Keep trying with the granules and brine shrimp eventually they will eat it. I have two small ones that wouldn't eat them for nearly a week but fially did. I use tetra bits and frrezedried spirulina based brine shrimp along with beef heart, frozen blood worms, ocean nutrition cichlid flake, cichlid crisps, and freezedried tubifex. If they refuse it let it sit for an hour then remove it with gravel vac or turkey baster and try again in five or six hours. Discus are sometimes leary of new foods but they cannot survive on one food alone. Your substrate is ok it will just make cleaning it a little more tricky. Don't push the vaccum down into the sand just hover above it and stir it with a plastic fork while vaccuming. Two to three water changes a week will help promote growth and encourage appetites of both young and old discus.
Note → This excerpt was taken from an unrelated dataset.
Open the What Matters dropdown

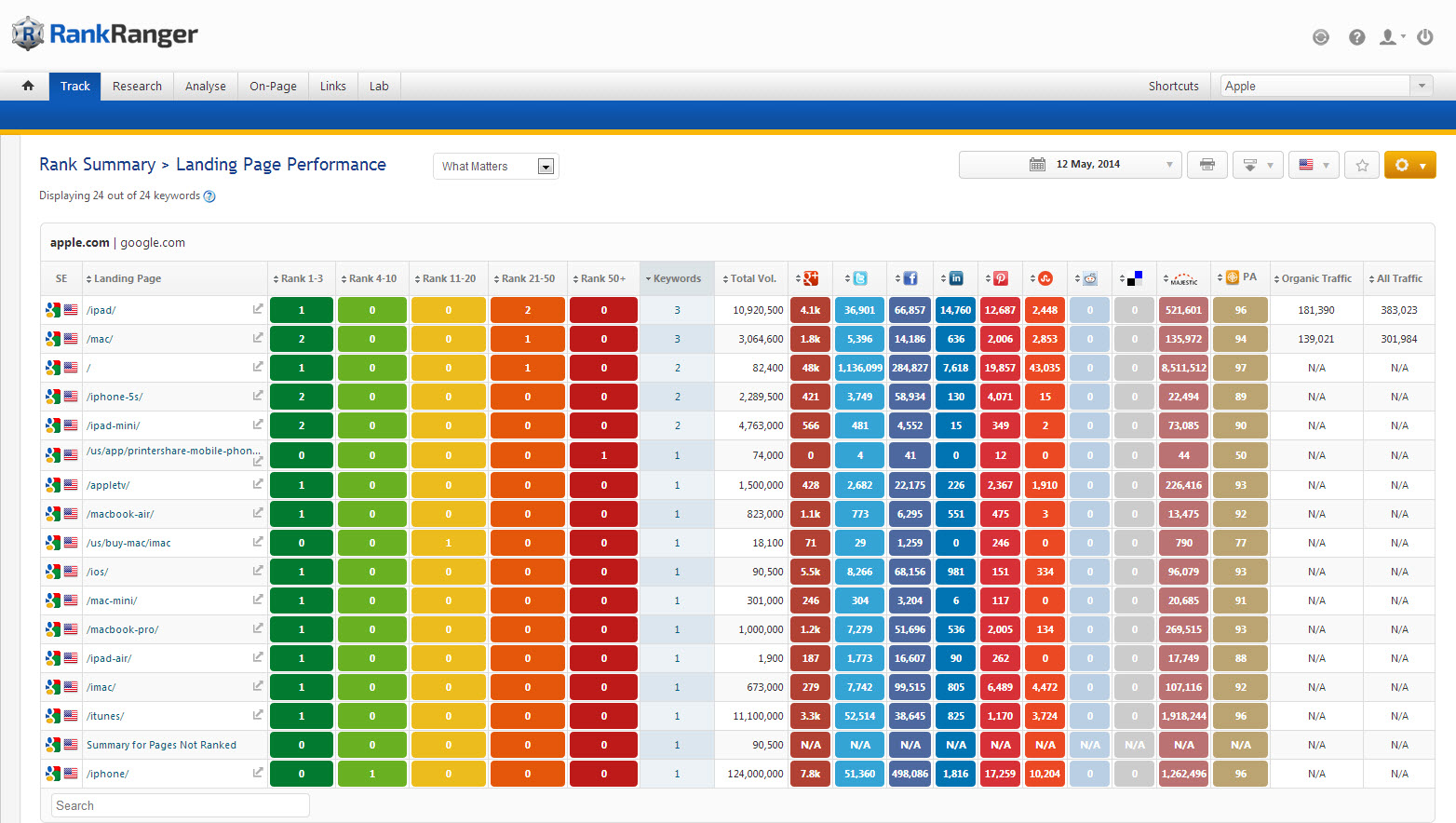pos(496,166)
You may also wish to visit www.simplydiscus.com


----------



## Lupin (Aug 2, 2006)

What size are these discus? If they are below 4 inches, a barebottom tank is a must. Juveniles require plenty of feedings therefore daily water changes should be in order to cope with the wastes. Substrate can trap dirt so if your water quality deteriorates rather quickly, the fish becomes stunted.


----------



## panamera (Jul 18, 2008)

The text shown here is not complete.